→ **ABOUT THIS EXERCISE**
Locate every line in the material below that has the word "click". Copy each of those lines.

━━━━━━━━━━

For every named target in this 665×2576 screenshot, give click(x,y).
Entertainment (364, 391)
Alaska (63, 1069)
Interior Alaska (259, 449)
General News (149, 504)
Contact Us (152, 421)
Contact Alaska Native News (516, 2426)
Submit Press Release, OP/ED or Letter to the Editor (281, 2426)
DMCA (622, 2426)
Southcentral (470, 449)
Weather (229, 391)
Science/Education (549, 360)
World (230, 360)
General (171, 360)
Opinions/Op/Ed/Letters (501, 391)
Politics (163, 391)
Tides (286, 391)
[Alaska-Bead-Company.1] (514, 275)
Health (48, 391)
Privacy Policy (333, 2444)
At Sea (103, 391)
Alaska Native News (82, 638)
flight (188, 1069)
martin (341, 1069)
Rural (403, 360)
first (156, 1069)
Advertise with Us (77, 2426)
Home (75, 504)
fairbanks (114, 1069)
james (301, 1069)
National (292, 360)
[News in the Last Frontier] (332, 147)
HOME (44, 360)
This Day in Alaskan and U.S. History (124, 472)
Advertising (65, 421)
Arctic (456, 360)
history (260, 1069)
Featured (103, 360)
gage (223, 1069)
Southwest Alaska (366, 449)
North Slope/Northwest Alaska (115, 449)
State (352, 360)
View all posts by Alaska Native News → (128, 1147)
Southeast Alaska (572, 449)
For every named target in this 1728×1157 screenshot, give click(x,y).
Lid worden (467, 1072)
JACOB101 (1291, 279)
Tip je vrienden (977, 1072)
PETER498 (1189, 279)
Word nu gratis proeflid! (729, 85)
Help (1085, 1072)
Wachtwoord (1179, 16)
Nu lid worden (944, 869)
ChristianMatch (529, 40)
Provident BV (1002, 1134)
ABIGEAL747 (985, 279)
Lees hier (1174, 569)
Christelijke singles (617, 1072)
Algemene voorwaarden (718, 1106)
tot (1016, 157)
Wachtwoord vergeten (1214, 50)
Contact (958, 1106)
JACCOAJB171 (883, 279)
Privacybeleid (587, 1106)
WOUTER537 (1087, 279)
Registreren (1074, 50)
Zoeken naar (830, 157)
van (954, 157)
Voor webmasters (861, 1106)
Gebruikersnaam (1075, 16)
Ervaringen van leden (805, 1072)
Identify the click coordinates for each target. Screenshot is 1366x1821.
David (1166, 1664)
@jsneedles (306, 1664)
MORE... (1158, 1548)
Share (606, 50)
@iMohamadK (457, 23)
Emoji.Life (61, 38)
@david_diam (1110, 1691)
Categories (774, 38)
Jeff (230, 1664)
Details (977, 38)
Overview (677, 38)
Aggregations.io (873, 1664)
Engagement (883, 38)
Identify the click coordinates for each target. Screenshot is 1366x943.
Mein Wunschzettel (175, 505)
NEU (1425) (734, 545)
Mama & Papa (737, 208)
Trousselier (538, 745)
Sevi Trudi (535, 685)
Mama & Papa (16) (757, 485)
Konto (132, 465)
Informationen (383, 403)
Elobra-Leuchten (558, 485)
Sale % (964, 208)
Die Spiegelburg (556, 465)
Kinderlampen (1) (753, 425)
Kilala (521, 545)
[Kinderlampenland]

━━━━━━━━━━

→ **YOUR RESPONSE**
For every named target in this 665×2576 screenshot, give click(x,y).
For every named target in this 1728×1157 screenshot, give click(x,y).
Identify the click coordinates for each target. Screenshot is 1366x1821.
Identify the click coordinates for each target. Screenshot is 1366x943.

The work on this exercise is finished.